While introducing reforms, China is still a nation where the state owns and
operates much of its economy. This is an object lesson and warning to Americans
who are now rising up to demand that Obamacare, the takeover of one sixth of the
U.S. economy, be repealed. Governments cannot and should not run various
elements of a nation's economy because decisions are based in politics, not the
marketplace.
"China's working-age population will reach its peak at the
end of this decade and decades before the People's Republic is supposed to
overtake the United States." Meanwhile, thanks to our fertility rates and
immigration, the U.S. will have a population of younger workers. It has not
escaped the attention of observers that, by 2025, China would account for less
than a fifth of the world's population, but almost a fourth of the world's
senior citizens."
"A burgeoning army of pensioners and infirm will eat up
investment funds as a fire will consume oxygen," says Joffe. Aging populations
worldwide, including our own, put enormous strains on growth and, as we have
seen here, social programs such as Social Security and Medicare are threatened
with insolvency unless reformed. Nothing scares the political class more as the
aging citizens who represent a major voting bloc.
"Economic growth could
soar or falter tomorrow, but populations change slowly because they are rooted
in long-term trends and culture,' says Joffe.
Joffe also cited China's
educational system that places its emphasis on learning the answers to tests as
opposed to the ability to think creatively and question government dictates.
This reflects in part our own educational system that has been tending toward
"teaching to the test" and a national curriculum such as is being imposed in the
current "Common Core" program that the Obama administration has
introduced.
"In a one-party state that is China, the government is the
ultimate guardian over what students and scholars may read, say, and even write,
in schools for the elite."
Education is the basis of "human capital"
because an educated population is a major contributor to economic growth. "One
quick, but effective, way is to look at education expenditures as a share of
GDP, where the United States beats China and India hands down." They spend
around 3.5 percent while the U.S. spends 7 percent.
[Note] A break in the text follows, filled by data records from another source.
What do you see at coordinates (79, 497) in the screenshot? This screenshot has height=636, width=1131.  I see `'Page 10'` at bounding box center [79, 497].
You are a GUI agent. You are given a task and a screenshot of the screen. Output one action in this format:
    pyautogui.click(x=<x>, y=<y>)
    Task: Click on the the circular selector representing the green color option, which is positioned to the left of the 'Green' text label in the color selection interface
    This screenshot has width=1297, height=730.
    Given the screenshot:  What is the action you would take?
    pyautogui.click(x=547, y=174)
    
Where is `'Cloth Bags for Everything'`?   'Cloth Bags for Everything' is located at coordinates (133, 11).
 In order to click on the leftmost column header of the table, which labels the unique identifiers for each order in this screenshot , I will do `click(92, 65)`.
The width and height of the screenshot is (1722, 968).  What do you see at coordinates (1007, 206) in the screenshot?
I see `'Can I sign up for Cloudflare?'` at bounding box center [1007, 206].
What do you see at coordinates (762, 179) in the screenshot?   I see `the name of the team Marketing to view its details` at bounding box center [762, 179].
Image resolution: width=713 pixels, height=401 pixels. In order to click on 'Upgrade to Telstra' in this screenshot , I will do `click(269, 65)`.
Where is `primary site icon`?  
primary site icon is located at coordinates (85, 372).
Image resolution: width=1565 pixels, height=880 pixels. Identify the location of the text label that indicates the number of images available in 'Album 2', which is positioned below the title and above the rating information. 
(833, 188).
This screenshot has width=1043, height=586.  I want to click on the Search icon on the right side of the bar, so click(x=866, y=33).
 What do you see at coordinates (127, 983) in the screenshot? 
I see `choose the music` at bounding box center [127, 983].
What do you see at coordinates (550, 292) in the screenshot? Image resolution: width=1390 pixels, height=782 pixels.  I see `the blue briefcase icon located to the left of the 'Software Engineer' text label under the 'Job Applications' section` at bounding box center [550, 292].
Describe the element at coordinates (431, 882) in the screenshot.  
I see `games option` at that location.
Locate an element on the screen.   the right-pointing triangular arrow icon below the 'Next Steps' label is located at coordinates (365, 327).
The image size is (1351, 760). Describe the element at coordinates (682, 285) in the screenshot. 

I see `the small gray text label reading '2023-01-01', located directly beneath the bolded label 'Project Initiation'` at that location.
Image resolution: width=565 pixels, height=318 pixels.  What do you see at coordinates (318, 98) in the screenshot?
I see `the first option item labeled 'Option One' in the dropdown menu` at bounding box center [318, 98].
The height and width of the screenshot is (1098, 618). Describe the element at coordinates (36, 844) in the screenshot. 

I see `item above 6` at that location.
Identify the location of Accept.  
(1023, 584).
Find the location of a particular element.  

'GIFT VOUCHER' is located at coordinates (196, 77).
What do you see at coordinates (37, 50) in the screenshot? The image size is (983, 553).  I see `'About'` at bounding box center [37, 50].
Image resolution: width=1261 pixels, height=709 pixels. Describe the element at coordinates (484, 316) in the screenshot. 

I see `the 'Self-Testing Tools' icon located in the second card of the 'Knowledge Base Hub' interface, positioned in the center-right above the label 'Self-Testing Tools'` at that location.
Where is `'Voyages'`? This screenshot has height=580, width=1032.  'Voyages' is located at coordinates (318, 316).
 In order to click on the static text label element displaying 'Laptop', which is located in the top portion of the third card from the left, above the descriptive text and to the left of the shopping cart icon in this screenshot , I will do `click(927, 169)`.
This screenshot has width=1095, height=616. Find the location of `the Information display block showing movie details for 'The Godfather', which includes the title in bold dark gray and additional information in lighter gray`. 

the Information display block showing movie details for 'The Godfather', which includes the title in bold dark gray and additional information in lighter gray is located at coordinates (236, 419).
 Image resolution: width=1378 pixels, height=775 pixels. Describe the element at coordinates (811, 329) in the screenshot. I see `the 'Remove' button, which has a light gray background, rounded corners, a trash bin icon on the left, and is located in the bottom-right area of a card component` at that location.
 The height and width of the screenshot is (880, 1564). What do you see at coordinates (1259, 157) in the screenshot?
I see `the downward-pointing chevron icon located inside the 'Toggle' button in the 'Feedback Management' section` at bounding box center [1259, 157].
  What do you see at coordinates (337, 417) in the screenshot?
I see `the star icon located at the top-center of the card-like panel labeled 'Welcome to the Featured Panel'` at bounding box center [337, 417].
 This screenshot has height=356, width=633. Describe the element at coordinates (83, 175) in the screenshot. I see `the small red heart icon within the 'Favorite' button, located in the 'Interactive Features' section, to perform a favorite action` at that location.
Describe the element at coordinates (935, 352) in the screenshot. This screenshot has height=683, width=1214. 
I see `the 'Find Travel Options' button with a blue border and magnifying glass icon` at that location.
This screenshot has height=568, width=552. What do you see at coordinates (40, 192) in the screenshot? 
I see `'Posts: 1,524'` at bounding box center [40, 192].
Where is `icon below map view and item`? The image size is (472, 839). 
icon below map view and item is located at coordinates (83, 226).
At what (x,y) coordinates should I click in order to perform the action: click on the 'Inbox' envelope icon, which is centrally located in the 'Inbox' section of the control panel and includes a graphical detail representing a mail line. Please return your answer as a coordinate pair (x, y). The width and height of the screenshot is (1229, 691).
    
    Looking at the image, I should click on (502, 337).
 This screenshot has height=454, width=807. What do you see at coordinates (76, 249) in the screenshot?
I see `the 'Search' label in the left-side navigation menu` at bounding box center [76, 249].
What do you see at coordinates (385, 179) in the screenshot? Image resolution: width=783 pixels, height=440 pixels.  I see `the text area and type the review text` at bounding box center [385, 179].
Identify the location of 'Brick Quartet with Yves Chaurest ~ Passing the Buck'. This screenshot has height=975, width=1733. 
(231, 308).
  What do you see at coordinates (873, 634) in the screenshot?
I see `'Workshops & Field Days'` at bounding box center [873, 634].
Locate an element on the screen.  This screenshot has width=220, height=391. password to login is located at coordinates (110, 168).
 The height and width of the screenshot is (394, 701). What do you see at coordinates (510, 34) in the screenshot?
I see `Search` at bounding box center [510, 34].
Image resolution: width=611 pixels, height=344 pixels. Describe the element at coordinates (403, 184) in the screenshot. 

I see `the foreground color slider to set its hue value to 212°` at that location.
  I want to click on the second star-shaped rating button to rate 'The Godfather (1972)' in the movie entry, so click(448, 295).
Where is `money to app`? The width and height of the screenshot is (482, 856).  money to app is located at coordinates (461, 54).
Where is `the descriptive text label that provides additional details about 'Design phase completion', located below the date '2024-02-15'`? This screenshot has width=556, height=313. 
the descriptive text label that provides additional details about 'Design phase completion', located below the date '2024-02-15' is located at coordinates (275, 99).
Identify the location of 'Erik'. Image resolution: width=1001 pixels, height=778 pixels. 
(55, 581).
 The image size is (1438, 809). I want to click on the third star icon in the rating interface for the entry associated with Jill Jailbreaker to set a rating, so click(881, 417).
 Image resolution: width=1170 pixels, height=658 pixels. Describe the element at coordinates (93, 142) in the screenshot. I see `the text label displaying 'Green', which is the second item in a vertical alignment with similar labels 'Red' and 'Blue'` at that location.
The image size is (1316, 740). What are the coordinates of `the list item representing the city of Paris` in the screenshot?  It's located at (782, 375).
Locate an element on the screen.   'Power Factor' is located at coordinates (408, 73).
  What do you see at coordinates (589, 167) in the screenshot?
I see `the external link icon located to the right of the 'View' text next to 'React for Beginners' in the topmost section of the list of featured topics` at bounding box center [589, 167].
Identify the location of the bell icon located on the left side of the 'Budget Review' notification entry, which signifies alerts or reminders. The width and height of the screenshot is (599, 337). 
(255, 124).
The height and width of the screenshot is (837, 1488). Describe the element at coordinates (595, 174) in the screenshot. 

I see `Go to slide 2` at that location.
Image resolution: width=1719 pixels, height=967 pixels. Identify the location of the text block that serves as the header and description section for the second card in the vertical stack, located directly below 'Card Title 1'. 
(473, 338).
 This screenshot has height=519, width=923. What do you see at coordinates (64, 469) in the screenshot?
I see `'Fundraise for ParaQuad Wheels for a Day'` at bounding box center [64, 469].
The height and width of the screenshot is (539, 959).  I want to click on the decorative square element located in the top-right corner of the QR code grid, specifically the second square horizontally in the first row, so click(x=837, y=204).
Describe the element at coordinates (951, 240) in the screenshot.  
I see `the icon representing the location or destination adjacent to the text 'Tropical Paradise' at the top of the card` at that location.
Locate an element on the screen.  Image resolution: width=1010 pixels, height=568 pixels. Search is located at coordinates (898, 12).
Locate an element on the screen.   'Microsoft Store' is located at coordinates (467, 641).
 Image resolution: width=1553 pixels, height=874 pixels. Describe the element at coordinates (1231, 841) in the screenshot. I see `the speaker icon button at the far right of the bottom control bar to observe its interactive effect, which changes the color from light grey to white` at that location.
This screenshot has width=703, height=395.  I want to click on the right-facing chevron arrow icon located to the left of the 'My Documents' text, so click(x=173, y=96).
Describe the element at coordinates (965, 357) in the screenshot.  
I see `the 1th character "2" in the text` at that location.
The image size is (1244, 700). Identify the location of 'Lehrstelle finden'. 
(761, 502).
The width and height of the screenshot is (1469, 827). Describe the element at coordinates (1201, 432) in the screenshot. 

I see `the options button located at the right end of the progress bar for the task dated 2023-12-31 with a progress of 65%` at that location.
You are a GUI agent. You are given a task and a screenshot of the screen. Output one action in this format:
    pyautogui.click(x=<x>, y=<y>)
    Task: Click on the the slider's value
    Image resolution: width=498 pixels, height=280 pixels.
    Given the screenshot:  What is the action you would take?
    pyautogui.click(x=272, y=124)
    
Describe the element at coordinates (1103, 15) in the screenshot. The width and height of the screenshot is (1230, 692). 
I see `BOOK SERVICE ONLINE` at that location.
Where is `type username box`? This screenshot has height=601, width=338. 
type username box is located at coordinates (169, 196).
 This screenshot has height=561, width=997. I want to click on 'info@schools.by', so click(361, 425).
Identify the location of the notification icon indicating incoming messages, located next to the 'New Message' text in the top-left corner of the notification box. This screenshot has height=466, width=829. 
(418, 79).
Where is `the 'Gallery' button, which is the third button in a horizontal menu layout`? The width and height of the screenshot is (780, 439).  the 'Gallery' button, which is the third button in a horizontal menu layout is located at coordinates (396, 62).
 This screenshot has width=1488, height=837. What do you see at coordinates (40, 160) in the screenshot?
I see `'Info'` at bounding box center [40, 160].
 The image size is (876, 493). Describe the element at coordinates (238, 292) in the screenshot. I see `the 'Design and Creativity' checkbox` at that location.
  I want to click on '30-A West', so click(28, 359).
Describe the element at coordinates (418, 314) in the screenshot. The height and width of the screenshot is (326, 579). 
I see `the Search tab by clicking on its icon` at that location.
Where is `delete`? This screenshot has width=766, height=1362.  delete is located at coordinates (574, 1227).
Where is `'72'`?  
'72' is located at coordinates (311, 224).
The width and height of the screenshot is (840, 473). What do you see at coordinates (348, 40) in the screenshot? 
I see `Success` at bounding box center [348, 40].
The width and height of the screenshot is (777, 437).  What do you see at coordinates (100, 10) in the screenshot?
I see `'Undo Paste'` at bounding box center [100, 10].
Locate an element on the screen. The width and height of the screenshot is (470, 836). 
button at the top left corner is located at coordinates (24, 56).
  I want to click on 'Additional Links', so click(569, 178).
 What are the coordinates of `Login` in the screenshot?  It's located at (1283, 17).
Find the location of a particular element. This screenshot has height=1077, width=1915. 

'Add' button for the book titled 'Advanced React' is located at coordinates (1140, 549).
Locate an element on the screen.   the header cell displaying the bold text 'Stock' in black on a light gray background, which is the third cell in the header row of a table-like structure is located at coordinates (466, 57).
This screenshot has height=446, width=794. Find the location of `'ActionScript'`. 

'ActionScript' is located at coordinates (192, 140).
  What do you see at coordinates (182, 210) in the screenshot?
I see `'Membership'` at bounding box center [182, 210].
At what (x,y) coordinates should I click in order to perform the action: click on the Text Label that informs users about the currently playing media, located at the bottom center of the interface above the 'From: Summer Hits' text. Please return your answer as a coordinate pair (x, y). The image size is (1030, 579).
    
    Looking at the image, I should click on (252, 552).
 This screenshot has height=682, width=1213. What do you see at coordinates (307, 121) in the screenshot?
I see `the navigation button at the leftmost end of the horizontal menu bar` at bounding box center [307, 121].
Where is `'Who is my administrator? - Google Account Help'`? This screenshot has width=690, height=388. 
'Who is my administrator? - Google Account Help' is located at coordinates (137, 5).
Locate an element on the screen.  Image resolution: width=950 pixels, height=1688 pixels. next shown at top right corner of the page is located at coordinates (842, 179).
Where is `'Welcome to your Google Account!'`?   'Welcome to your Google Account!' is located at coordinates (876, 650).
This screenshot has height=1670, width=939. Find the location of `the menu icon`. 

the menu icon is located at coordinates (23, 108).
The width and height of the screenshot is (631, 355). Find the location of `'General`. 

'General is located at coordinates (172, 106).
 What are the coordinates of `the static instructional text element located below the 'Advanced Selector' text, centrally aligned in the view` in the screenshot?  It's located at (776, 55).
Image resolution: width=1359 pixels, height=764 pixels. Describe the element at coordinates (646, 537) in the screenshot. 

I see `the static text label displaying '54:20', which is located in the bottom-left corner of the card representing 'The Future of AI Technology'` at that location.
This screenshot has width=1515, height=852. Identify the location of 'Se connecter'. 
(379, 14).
And this on a population
one-quarter the size of China's and one-third the size of India's, and with a
GDP that dwarf the economies of China and India by factors of 2.5 and 10,
respectfully.
Militarily China may pose a problem for Asian nations; it
is unlikely to pose a threat to the United States whose military power, though
being reduced by expenditures and other factors, is still the greatest in the
world.
"In his Rise and Decline of Nations, Mancur Olson argues
that closed societies freeze up-victims of rent-seeking elites who capture
political power to cement economic privilege and stifle the competition that
fuels rejuvenation."
America's problem is not so much China as it our
out-of-control spending and the dangerous increase in our indebtedness. Until
this is gotten under control we will be borrowing too much and, China, that
purchases much of our debt will do its best to compete economically with a
system that does little for its own and which depends on our financial
stability.
All of this argues for an America, for all its current
problems from an administration trying to "transform" America into a Communist
worker's paradise, that will replace the backward steps that have been taken and
make the changes necessary to remain the world's only true
superpower.
That is the payoff of capitalism and freedom.